Motivation

Greg Wilson’s excellent Script for Introduction to Version Control provides a detailed motivation why you will benefit greatly from using version control systems. Here follows a shorter motivation and a quick overview of the basic concepts.

Why not Dropbox or Google Drive?

The simplest services for hosting project files are Dropbox and Google Drive. It is very easy to get started with these systems, and they allow you to share files among laptops and mobile units with as many users as you want. The systems offer a kind of version control in that the files are stored frequently (several times per minute), and you can go back to previous versions for the last 30 days. However, it is challenging to find the right version from the past when there are so many of them and when the different versions are not annotated with sensible comments. Another deficiency of Dropbox and Google Drive is that they sync all your files in a folder, a feature you clearly do not want if there are many large files (simulation data, visualizations, movies, binaries from compilations, temporary scratch files, automatically generated copies) that can easily be regenerated.
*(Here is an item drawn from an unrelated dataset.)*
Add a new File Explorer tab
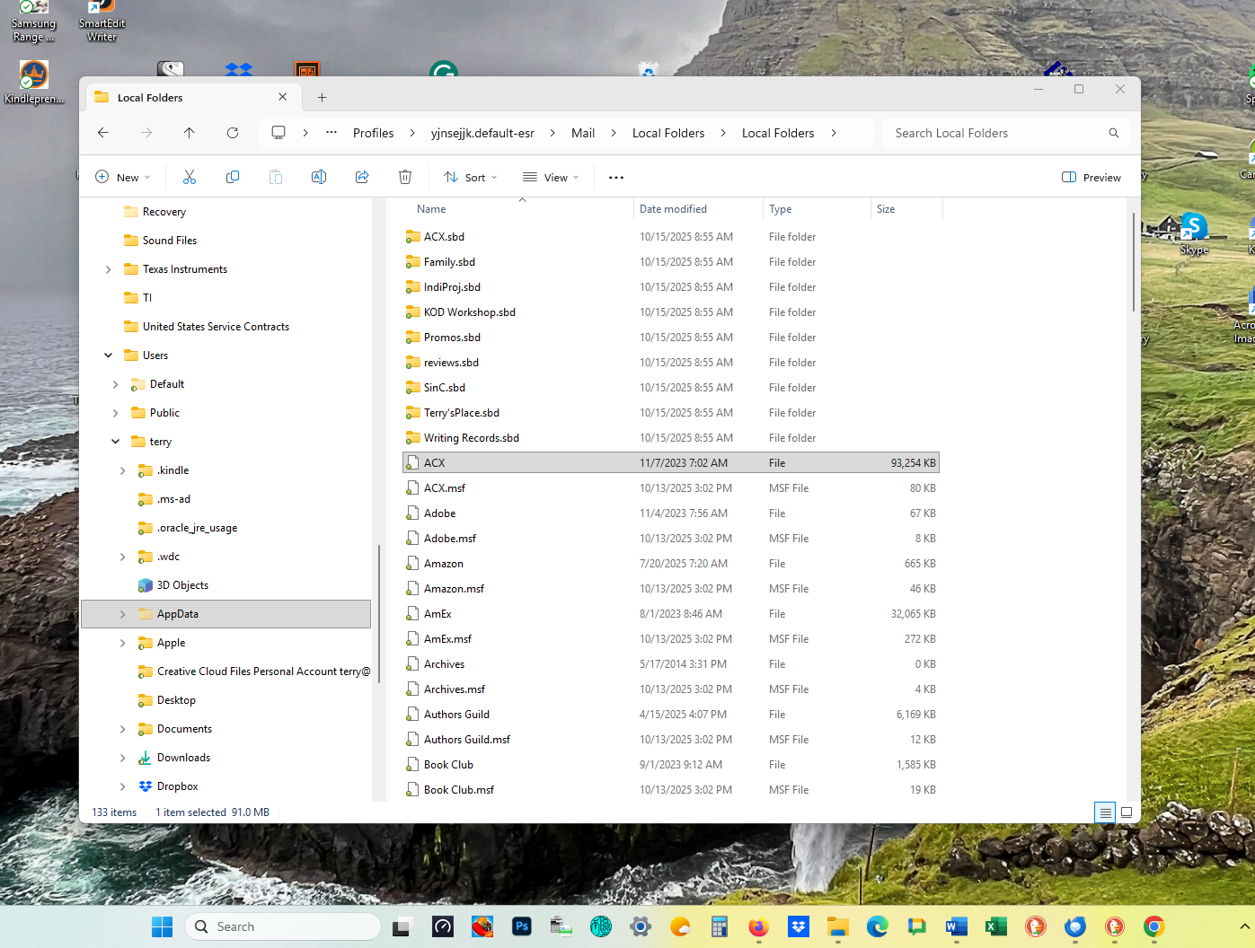Image resolution: width=1255 pixels, height=948 pixels. [323, 98]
However, the most serious problem with Dropbox and Google Drive arises when several people edit files simultaneously: it can be difficult detect who did what when, roll back to previous versions, and to manually merge the edits when these are incompatible. Then one needs more sophisticated tools, which means a true version control system. The following text aims at providing you with the minimum information to started with Git, the leading version control system, combined with project hosting services for file storage.
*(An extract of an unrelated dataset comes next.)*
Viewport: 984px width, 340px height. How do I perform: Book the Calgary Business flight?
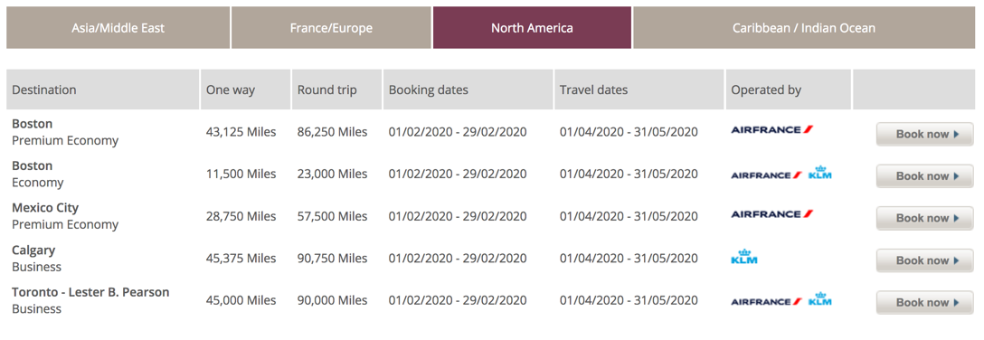coord(925,260)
Repositories and local copies

The mentioned services host all your files in a specific project in what is known as a repository, or repo for short. When a copy of the files are wanted on a certain computer, one clones the repository on that computer. This creates a local copy of the files. Now files can be edited, new ones can be added, and files can be deleted. These changes are then brought back to the repository. If users at different computers synchronize their files frequently with the repository, most modern version control systems will be able to merge changes in files that have been edited simultaneously on different computers. This is perhaps one of the most useful features of project hosting services. However, the merge functionality clearly works best for pure text files and less well for binary files, such as PDF files, MS Word or Excel documents, and OpenOffice documents.

Installing Git

The installation of Git on various systems is described on the Git website under the Download section. Git involves compiled code so it is most convenient to download a precompiled binary version of the software on Windows, Mac and other Linux computers. On Ubuntu or any Debian-based system the relevant installation command is

Terminal> sudo apt-get install git gitk git-doc

This tutorial explains Git interaction through command-line applications in a terminal window. There are numerous graphical user interfaces to Git. Three examples are git-cola, TortoiseGit, and SourceTree.

Configuring Git

Make a file .gitconfig in your home directory with information on your full name, email address, your favorite text editor, and the name of an “excludes file” which defines the file types that Git should omit when bringing new directories under version control. Here is a simplified version of the author’s .gitconfig file:

[user]
name = Hans Petter Langtangen
email = hpl@simula.no
editor = emacs

[core]
excludesfile = ~/.gitignore

The excludesfile variable is important: it points to a file called .gitignore, which must list, using the Unix Shell Wildcard notation, the type of files that you do not need to have under version control, because they represent garbage or temporary information, or they can easily be regenerated from some other source files. A suggested .gitignore file looks like

# compiled files:
*.o
*.so
*.a
# temporary files:
*.bak
*.swp
*~
.*~
*.old
tmp*
.tmp*
temp*
.#*
\#*
# tex files:
*.log
*.dvi
*.aux
*.blg
*.idx
*.nav
*.out
*.toc
*.snm
*.vrb
*.bbl
*.ilg
*.ind
*.loe
# eclipse files:
*.cproject
*.project
# misc:
.DS_Store

Carefully judge what files to bring under version control

You should be critical to what kind of files you really need a full history of. For example, you do not want to populate the repository with big graphics files of the type that can easily be regenerated by some program. The suggested .gitignore file above lists typical files that are not needed (usually because they are automatically generated by some program).

In addition to a default .gitignore file in your home directory, it may be wise to have a .gitignore file tailored your repo in the root directory of the repo.

Large data files, even when you want to version them, fill up your repo and should be taken care of through the special service Git Large File Storage.